第48話 餓鬼ガ……

 それから三十分後、リーゼントは素手で一つ目小僧と殴り合っていた。

 一つ目小僧とは笠を被った額の真ん中に大きな目が一つだけある坊主頭の五級妖怪である。

 比較的温厚な妖怪ではあるが、比較的力は強く、一般人ではとても叶わないだろう。

 一つ目小僧の鋭い蹴りがリーゼントに刺さる。


「がっ!?」


 腹部を蹴られたリーゼントは大きく後退すると、追い打ちをかけようと迫る一つ目小僧の頭を両手で掴む。


「良い蹴りだぜ。だが、舐めんなよ!」


 そのまま大きな瞳を狙って、ヘッドバッド。

 霊力を込めた一撃は一つ目小僧に刺さり、そのまま祓われた。

 そして地面には赤勾玉が一つ落ちる。


「よっしゃー! ようやく持ってるやつに出会ったぜ!」


 リーゼントは笑顔で勾玉を摘まむ。


「どうだ?」


 と誇らし気に言う。

 およそ陰陽師の戦いではない。
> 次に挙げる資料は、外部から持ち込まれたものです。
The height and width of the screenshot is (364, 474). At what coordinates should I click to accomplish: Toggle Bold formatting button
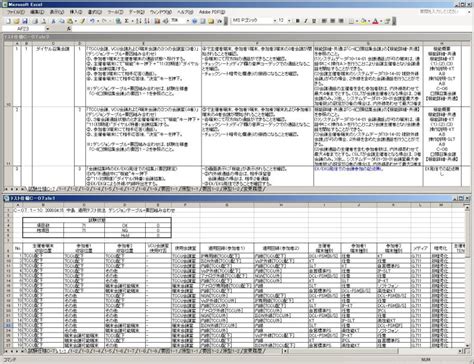click(298, 21)
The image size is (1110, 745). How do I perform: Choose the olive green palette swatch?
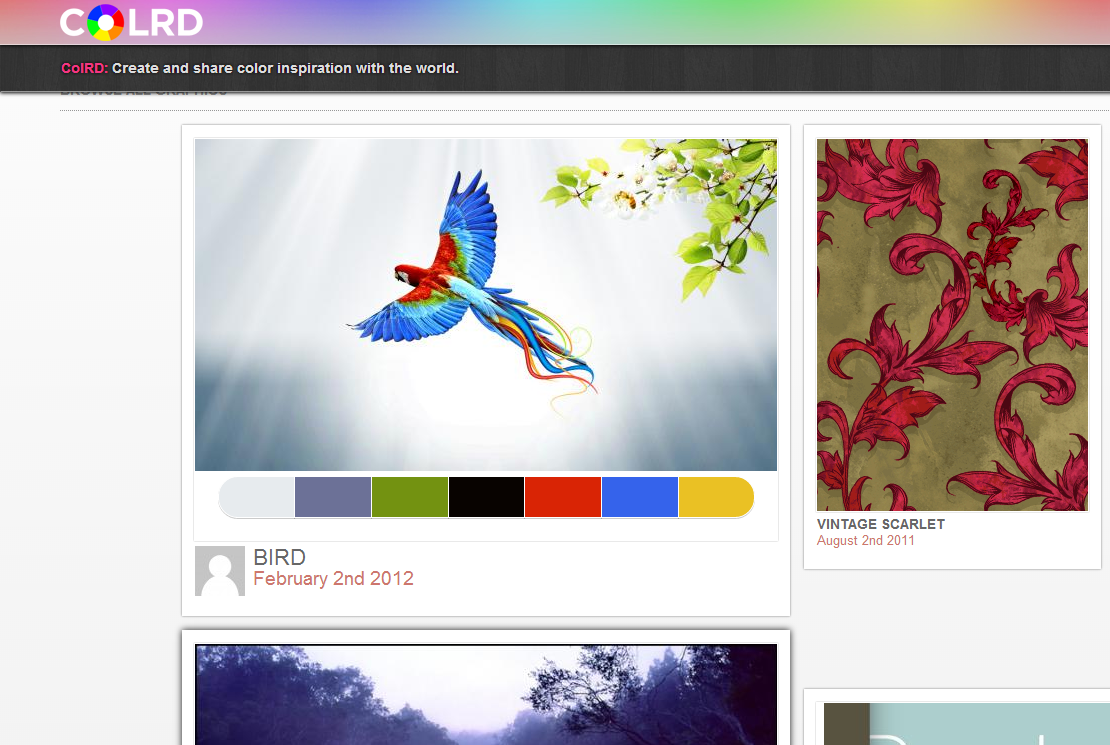410,498
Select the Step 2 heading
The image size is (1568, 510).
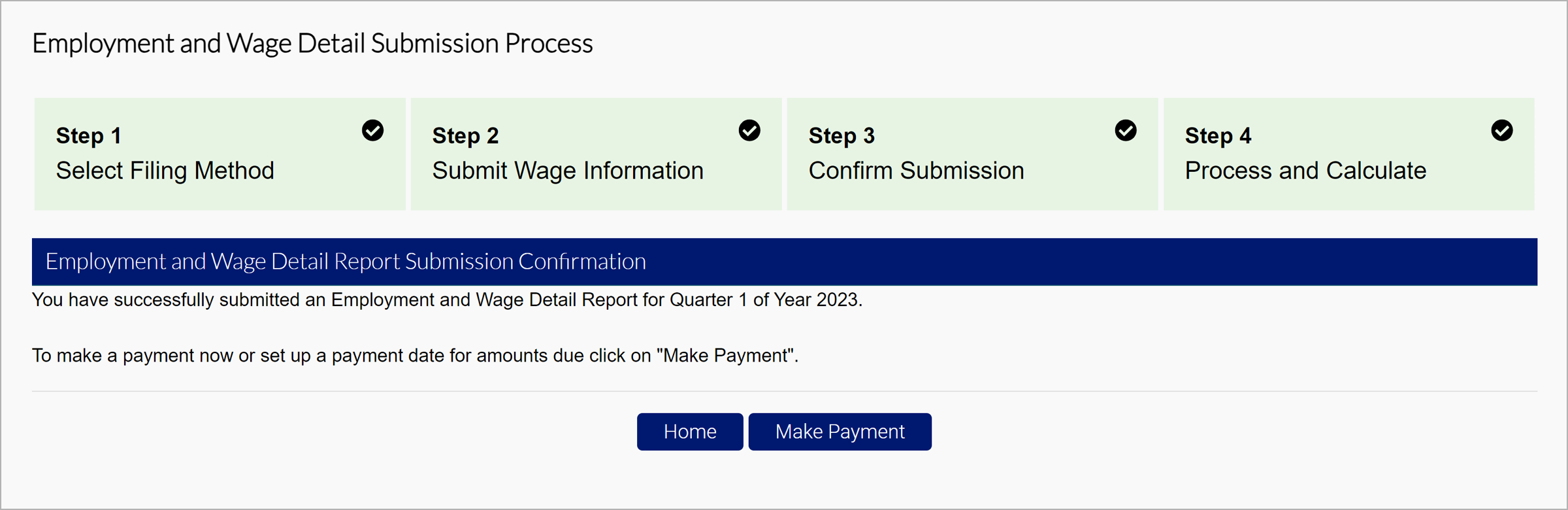click(x=465, y=136)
それより武士の戦い方に近い。

 陰陽師が霊力を用いて妖怪を使役し、陰陽術で戦う者を指すように、武士は霊力を武器や体に込め、戦う者を指す。

 実際の妖怪の戦いでは前衛を武士に任せて後衛を陰陽師が担うことが多い。

 だが、武士になる者はそう多くない。


 陰陽師が目立ちすぎているのもあるが、なにより危険だからだ。

 実際陰陽師TVは放送されているが、武士TVはない。

 現在武士に、一級陰陽師に値するような者が現れていないのも大きい。


「武士になったらどうだ?」


 俺の言葉を聞くと、リーゼントは眉毛を顰める。


「俺は……陰陽師になりてえんだよ」


 今までと違い、リーゼントは小さく言葉をこぼした。

 その後も俺達は妖怪を探して、森を歩いた。

 二時間ほど歩いたところで、ゆずの歩行速度が落ちる。


 少女には長時間の移動はきついのだろう。四日分の荷物を持っているのも原因の一つ。

 それでもゆずは一つも愚痴をこぼすことなく、必死で俺達に付いて来ている。

 しかたない、か。


「おい、リーゼント。しばらく休むぞ」


「ああ? まだ歩いて三時間も経ってねえぞ?」


 この男は脳まで筋肉でできているのか、全く息切れすらしていない。


「私、まだ歩けます」


「俺が疲れたんだ。既に四点取っているんだ。無理する必要はない」


 ゆずの言葉を無視して、俺は近くの切り株に座る。

 リーゼントはなぜか嬉しそうだった。


「俺の方が、体力は優れているらしいな」


 結局その後は初日ということもあり、少しだけ移動して終了した。

 その夜、俺達は焚火をしながらレトルトカレーを温める。

 しっかりと食事がある分、キャンプ感があるなと思いながらカレーを頬張る。


「あの……道弥さん。先ほどはありがとうございます」


 先ほどの休憩のことだろう。


「なんのことかな? だが、無理はするな。お前がうちの勾玉を持ってるんだ。それを守るためには常に体力が必要なはずだ」


「はい、おっしゃる通りです。気を付けます。けど、道弥さんは態度とは裏腹に優しいですね」


「なんだそれ?」


「コムギでの対応で分かりますよ。犬に優しい人は信用できます!」


 と自信満々に言う。それは本当にあてになるのか。


「犬は好きだよ」


 今のやり取りを聞き、リーゼントがこちらを見据える。


「……俺はそれくらいじゃ認めねえぞ。俺は、真の漢しか認めねえのよ。お前みたいな強さだけの奴なんかよ」


 別に認めてもらわなくても困らんが。

 俺は呑気に思ってきたが、それは俺だけだったらしい。

 俺の後ろで何か禍々しい気配が感じる。

 あー、我慢できなかったかあ。最近我慢させすぎたんもんなあ。

 俺は呑気にそう思った。


 そこには殺意を纏った莉世が立っていた。

 その美しい顔は今、人を殺さんばかりの眼光でリーゼントを見据えていた。


「餓鬼ガ……」


 莉世はそう呟いた。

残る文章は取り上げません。